Keeping in that in mind, there are two basic types of safe cracking: safe manipulation and lock manipulation. Safe manipulation includes drilling, torching, exploding – basically any method of getting into your safe that doesn’t involve having to figure out the combination. This is what Valdes considers the “low road”. The “high road”, then, is lock manipulation. “Lock manipulation represents safecracking at its most pure form.”
Lock Manipulation
While safe cracking does require listening carefully while turning the dial on a safe, that is where TV/movies and reality part ways. Beyond just listening, the thief must also graph results, repeating the process over and over, until they have narrowed down to the most probable numbers in the combination. And since there is no way to determine what order the numbers are in, they then must begin working through all the possible combinations of those numbers. The more numbers in the combination, the more possibilities.
The bottom line is that cracking the code on a safe is both labor and time intensive, which is why, “Lock manipulation is used more by locksmiths than safecrackers because of the skill and time needed to pull it off“ (source: Valdes). That leaves safe manipulation.
Safe Manipulation
“The most common method safecrackers use to manipulate the safe itself is drilling” (source: Valdes). As a counter measure, many safe manufacturers have installed cobalt plates, which prevent a common drill bit from ever penetrating the lock. It may be possible to drill through using a diamond or titanium bit, but the thief will go through several drills as “as the bits will outlast the motors” and will take a whole lot of time (source: Valdes).

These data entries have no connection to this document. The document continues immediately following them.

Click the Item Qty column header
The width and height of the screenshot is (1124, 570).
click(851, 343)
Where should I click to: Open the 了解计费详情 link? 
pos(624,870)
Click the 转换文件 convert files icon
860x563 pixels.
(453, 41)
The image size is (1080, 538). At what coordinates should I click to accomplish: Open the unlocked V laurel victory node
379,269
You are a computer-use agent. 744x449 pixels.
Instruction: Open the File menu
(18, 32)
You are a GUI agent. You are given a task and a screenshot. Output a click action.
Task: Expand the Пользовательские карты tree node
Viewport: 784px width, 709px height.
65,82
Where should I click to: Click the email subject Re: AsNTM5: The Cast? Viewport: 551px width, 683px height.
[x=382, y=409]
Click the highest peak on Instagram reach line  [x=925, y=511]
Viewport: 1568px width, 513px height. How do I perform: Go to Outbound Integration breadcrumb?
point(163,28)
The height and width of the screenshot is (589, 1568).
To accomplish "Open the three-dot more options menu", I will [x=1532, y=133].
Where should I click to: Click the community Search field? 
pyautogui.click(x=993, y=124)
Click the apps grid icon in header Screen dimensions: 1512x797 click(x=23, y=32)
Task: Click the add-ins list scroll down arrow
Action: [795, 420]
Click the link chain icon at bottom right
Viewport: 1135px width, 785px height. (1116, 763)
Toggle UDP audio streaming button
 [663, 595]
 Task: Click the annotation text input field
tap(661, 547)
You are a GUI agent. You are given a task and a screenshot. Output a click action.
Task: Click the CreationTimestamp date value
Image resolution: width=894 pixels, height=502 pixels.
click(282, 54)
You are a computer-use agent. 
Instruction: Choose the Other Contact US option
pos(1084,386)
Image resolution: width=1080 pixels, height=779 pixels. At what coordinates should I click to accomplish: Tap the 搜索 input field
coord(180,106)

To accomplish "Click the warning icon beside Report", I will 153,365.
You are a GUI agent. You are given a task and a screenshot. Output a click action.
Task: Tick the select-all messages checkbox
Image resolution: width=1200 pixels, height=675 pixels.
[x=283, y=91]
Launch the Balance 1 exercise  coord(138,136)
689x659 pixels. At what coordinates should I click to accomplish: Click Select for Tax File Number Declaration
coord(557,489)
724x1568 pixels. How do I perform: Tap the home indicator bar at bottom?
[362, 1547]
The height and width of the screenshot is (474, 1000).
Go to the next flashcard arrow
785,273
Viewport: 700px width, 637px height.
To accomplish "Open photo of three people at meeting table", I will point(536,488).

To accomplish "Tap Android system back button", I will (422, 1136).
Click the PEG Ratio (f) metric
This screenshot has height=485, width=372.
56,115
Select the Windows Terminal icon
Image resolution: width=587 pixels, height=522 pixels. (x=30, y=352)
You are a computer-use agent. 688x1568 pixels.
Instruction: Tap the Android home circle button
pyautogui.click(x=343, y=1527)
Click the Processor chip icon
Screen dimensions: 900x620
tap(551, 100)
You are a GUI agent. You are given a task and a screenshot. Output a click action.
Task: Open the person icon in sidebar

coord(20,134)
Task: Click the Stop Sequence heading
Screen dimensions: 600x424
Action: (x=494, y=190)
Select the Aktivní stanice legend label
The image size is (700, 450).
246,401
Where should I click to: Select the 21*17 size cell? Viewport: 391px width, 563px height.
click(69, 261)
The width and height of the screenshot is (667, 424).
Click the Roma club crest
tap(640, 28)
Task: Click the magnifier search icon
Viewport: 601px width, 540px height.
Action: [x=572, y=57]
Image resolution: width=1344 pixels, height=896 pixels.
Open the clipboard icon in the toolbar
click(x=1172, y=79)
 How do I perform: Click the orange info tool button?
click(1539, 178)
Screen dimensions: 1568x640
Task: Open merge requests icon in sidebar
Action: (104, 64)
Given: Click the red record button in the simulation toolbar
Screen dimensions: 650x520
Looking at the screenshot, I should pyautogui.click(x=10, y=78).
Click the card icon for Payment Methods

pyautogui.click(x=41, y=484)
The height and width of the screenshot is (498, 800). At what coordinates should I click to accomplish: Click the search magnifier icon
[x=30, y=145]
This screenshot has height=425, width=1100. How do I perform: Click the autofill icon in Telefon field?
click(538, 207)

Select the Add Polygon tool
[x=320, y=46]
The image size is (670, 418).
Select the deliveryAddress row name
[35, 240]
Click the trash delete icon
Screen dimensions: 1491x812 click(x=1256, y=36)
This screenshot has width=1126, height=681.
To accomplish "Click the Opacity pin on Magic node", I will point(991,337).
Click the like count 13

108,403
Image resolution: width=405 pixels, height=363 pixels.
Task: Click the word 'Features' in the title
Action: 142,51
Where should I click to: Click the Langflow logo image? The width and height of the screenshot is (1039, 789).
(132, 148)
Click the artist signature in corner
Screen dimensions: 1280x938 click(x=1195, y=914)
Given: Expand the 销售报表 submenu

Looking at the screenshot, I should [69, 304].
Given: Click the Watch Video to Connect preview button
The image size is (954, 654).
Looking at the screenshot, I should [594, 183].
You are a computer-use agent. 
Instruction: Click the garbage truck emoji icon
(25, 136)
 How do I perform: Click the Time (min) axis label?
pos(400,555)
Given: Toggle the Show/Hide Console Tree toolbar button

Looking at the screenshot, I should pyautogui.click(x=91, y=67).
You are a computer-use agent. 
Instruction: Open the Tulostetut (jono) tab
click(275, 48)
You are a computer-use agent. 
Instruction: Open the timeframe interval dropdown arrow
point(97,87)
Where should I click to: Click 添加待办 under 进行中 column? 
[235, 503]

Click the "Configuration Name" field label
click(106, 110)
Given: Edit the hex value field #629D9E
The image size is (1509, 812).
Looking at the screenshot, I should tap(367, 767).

Another option for the thief is to drill above the cobalt plate in an attempt to see the locking mechanism using a fiber-optic camera called a borescope. However, the counter measure to this is a relocker that “is tripped when the safecracker’s drill bit breaks a sheet of glass or plastic while drilling into the lock” (source: Valdes) Once the relocker is tripped, only a locksmith or safe technician can open the safe.
Other than drilling, the thief can also attempt to cut a hole in the side of your safe – assuming he can remove it from the wall – using oxy-acetylene torches, plasma cutters and thermic lances. Or he can simply attempt to explode it on the premises using nitroglycerin. Of course, these methods generate noise, smoke and require skills that not all thieves have.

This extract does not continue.